In this study, a comprehensive list of 46 genes involved in folate metabolic pathway was studied in a northern Chinese population by target-sequencing. Among the 386 common polymorphisms (MAF > 5%) we identified, the c.230A>T (p. Lys77Met, rs75680863) of TCN2 is the only missense polymorphism which is significantly associated with reduced CHD risk. The association was also consistently replicated in larger validation cohorts. Moreover, the c.230A>T is a specific polymorphism in East-Asian populations and exhibits nominally significant evidence for positive selection in Northern Chinese populations. We also observed that the concentration of holo-TC in the blood of women with the T/A genotype is higher than that in women with the A/A genotype, and functional experiments demonstrated that TCN2 77Met have a higher reabsorption rate than TCN2 77Lys.

RESULTS

c.230A>T (p.Lys77Met, rs75680863) in TCN2 is associated with decreased risk of CHD in the population of Northern China

To detect any association of common variants in genes of the one carbon metabolism pathway to risk of CHDs, 46 candidate genes were target-captured sequenced in our cohort containing 412 CHD patients and 213 controls. We identified 386 common SNPs (MAF > 0.05) in those genes (Supplementary Table 4). Within them, sixteen SNPs in seven genes nominally differed between the CHDs and controls in an additive genetic model, including common variants in intron and 3UTR of MTR, 5′ upstream regions of PRMT5 (protein arginine methyltransferase 5), and coding region of TCN2 (Supplementary Table 4). No adjusted p-value was found to remain significant after Bonferroni adjustment. Notably, TCN2 rs75680863 (c.230A>T) is the only missense variant associated with the risk of CHDs (P = 0.003 in additive model, Supplementary Table 4 and Table 1). We observed lower frequencies of the combined A/T and T/T genotypes in CHDs (37.5%) than controls (50.9%) (OR = 0.59, 95% CI = 0.39–0.89 in dominant model; OR = 0.38, 95% CI = 0.17–0.83 in recessive model; and OR = 0.61, 95% CI = 0.44–0.85, P = 0.003 in additive model) (Table 1). This suggested that there is a protective effect of the c.230T allele against CHDs. In addition, we did not observe any association between the previously reported TCN2 rs1801198 (c.776G>C) and CHD risk in our cohort (Supplementary Table 4).

== Exercise requirements ==
Write the next part of the text on TCN2 variants and CHD risk, starting after its last sentence. The records have nothing to do with this.

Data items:
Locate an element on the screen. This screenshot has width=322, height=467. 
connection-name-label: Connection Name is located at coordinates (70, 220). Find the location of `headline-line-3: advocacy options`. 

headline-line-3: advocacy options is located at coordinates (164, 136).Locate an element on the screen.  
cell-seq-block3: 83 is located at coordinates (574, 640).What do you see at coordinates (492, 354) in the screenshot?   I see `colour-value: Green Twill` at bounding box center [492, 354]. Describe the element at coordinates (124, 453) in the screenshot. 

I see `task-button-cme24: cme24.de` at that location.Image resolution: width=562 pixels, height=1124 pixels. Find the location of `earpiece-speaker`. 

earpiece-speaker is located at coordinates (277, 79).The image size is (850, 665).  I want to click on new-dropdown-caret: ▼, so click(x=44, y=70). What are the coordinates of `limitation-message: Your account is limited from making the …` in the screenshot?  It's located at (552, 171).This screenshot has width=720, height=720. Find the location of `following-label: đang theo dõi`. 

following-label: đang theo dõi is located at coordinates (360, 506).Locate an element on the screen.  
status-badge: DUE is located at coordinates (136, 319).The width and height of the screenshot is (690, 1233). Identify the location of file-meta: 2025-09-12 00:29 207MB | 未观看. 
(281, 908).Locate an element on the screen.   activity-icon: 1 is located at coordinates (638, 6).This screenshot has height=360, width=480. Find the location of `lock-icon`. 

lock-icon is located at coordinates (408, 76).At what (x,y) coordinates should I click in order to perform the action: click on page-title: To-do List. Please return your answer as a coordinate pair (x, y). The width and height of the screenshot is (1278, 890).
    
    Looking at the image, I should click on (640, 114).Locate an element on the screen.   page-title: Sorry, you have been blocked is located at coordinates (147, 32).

== Expected answer ==
Table 1

Association of TCN2 c.230A>T allele with CHDs in two independent case–control studies

SNPs	Genotypea		MAF		Genetic model	OR (95% CI)	P-valueb	Pc, HWE test
	Control	Case	Control	Case
First stage	104/90/18	256/132/21	0.30	0.21	Codominant	NA	0.001	0.87
					Dominant	0.59 (0.39–0.89)	0.012
					Recessive	0.38 (0.17–0.83)	0.016
					Additive	0.61 (0.44–0.85)	0.003
Validation	662/426/89	237/157/18	0.26	0.23	Codominant	NA	0.003	0.08
					Dominant	0.75 (0.55–1.01)	0.057
					Recessive	0.37 (1.20–0.67)	0.001
					Additive	0.70 (0.55–0.89)	0.004
Meta-analysisd	766/516/107	489/287/39	0.26	0.22	Codominant	NA	1.40e-05	0.13
					Dominant	0.69 (0.54–0.89)	0.003
					Recessive	0.37 (0.23–0.60)	5.18e-05
					Additive	0.67 (0.55- 0.81)	4.62e-05

aAA/AT/TT; OR, odds ratio; CI, confidence interval; NA, not available; bAdjusted by sex and age; cHWE test in the controls; dpooled values from fixed effects model (Pheterogeneity > 0.05).

To further confirm the relationship between TCN2 c.230A>T and CHDs in the Northern Chinese population, we performed a validation study with enlarged samples that now included 412 CHDs and 1177 controls. Consistent results were obtained with this SNP (OR = 0.37, 95% CI = 0.20–0.67, P = 0.001 in recessive model; OR = 0.37, 95% CI = 0.55–0.89, P = 0.004 in additive model) (Table 1). Subsequently, we combined the samples and demonstrated that genotype distribution was nominally different between CHDs and control groups (P = 1.40e–05 in codominant model; P = 0.003 in dominant model; P = 5.18e-05 in recessive model). The CHD risk was decreased by 32% with the minor 230T allele (OR = 0.67, 95% Cl = 0.55–0.81, P = 4.62e–05 in additive model) compared to the 230A allele. The frequencies of all genotypes were in accordance with the Hardy-Weinberg expectation among control subjects (P > 0.05) (Table 1).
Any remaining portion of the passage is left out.